De nombreuses journées de grève des contrôleurs aériens en début d’année, lors du projet de loi sur les retraites, avaient conduit la DGAC à demander aux compagnies aériennes d’annuler de façon préventive une partie de leurs vols. Les grèves avaient ulcéré les compagnies aériennes qui desservent la France ou passent par son espace aérien, le plus survolé d’Europe.

L’association Airlines for Europe (A4E), qui défend les intérêts de grands transporteurs basés sur le Vieux Continent, dont Ryanair, easyJet, Air France, Lufthansa et British Airways, avait interpellé en mai la Commission européenne pour qu’elle instaure un « arbitrage obligatoire » avant une grève ou la « protection des survols » du pays touché par un mouvement social.

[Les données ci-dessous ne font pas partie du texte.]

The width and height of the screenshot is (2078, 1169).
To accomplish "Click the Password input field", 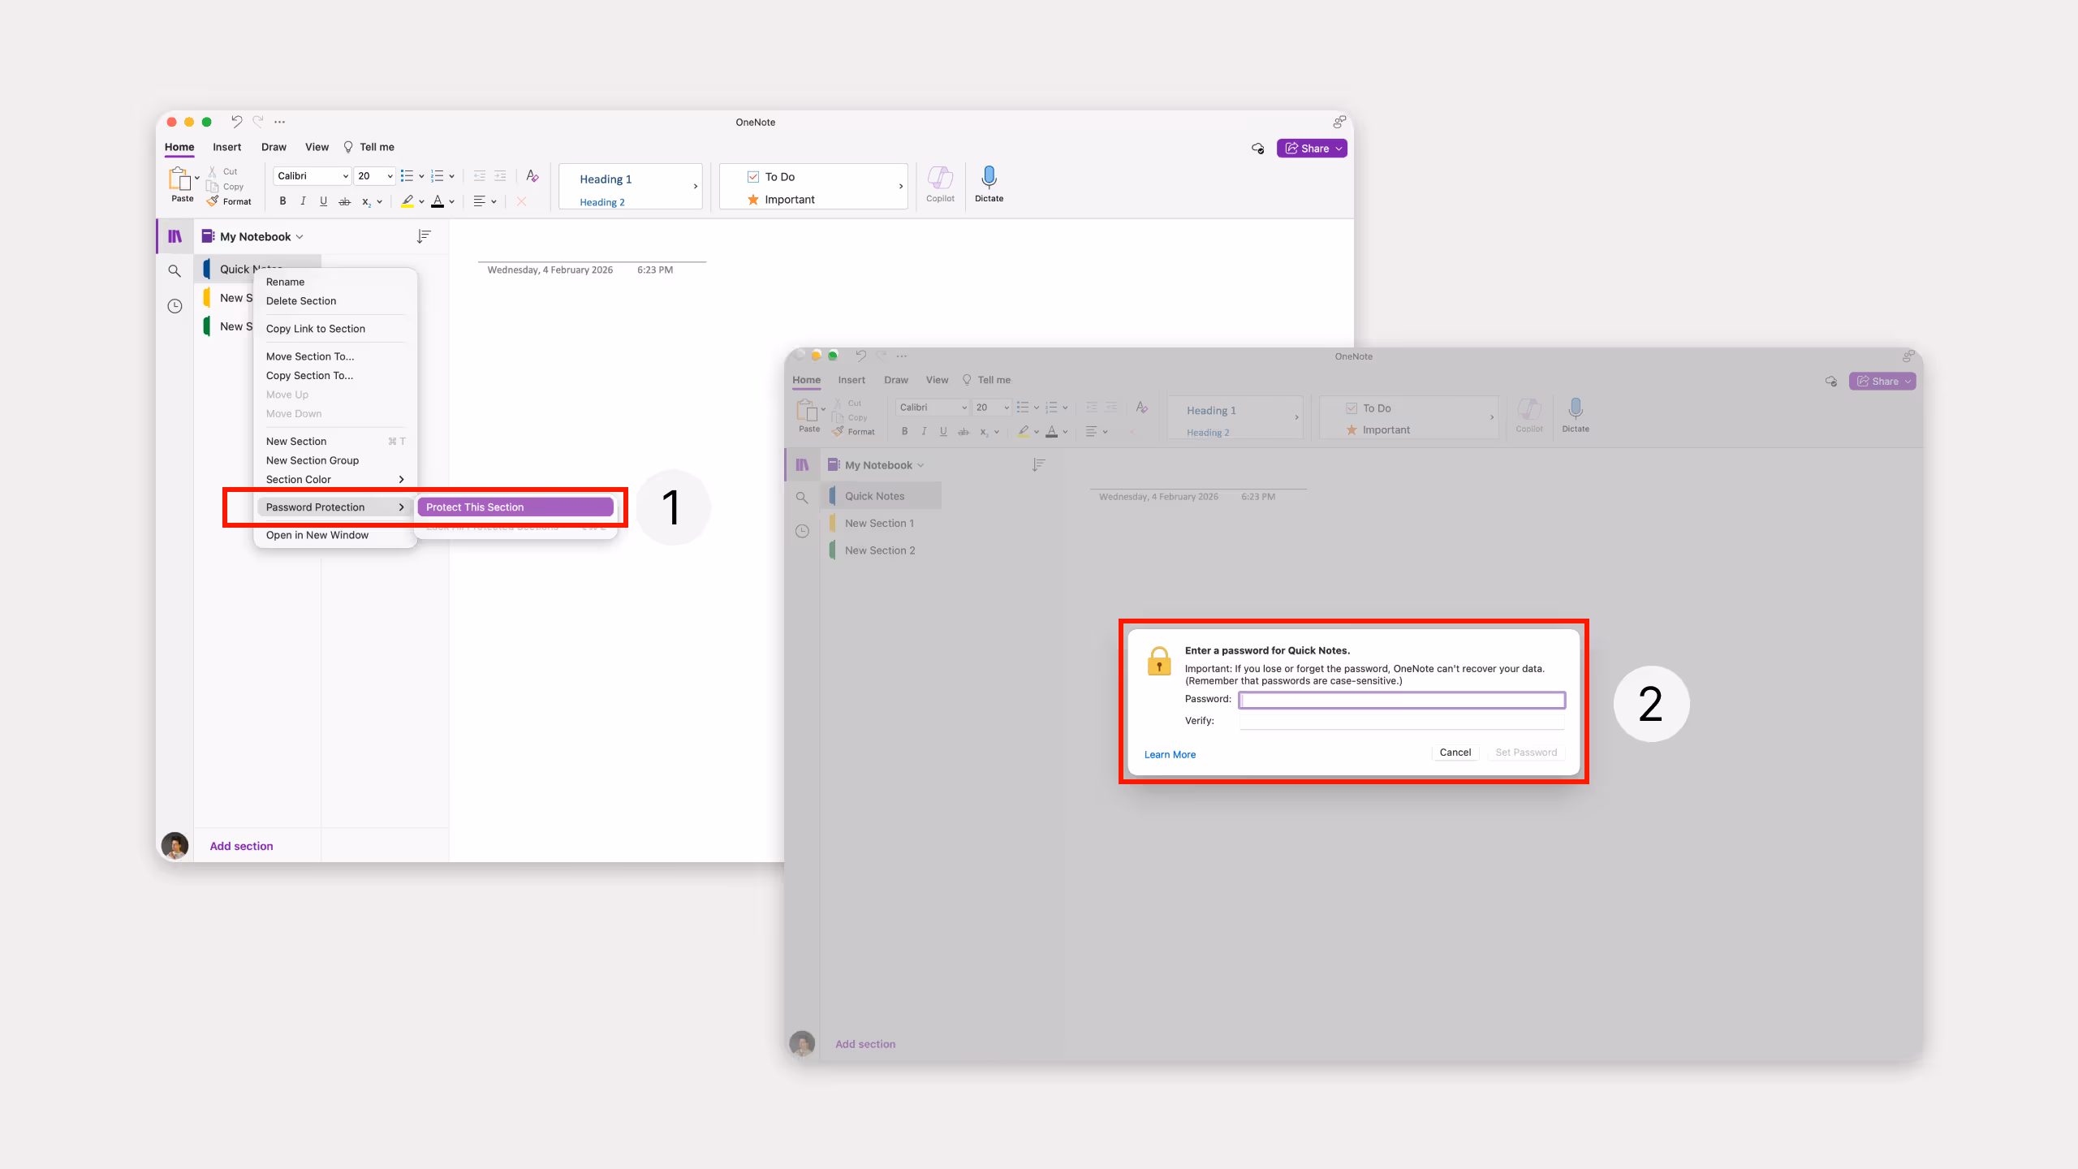I will coord(1402,699).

De son côté, le syndicat de contrôleurs aériens USAC-CGT a annoncé appeler à la grève des agents de la DGAC le 13 octobre dans le cadre d’une journée d’action nationale intersyndicale « contre l’austérité, pour l’augmentation des salaires, des pensions et pour la lutte contre les inégalités ».

En France, une proposition de loi adoptée en juin au Sénat prévoit l’obligation pour les contrôleurs aériens de se déclarer grévistes quarante-huit heures à l’avance, comme c’est le cas à la RATP ou à la SNCF. Le texte, soutenu par le gouvernement, doit arriver à l’Assemblée nationale à l’automne.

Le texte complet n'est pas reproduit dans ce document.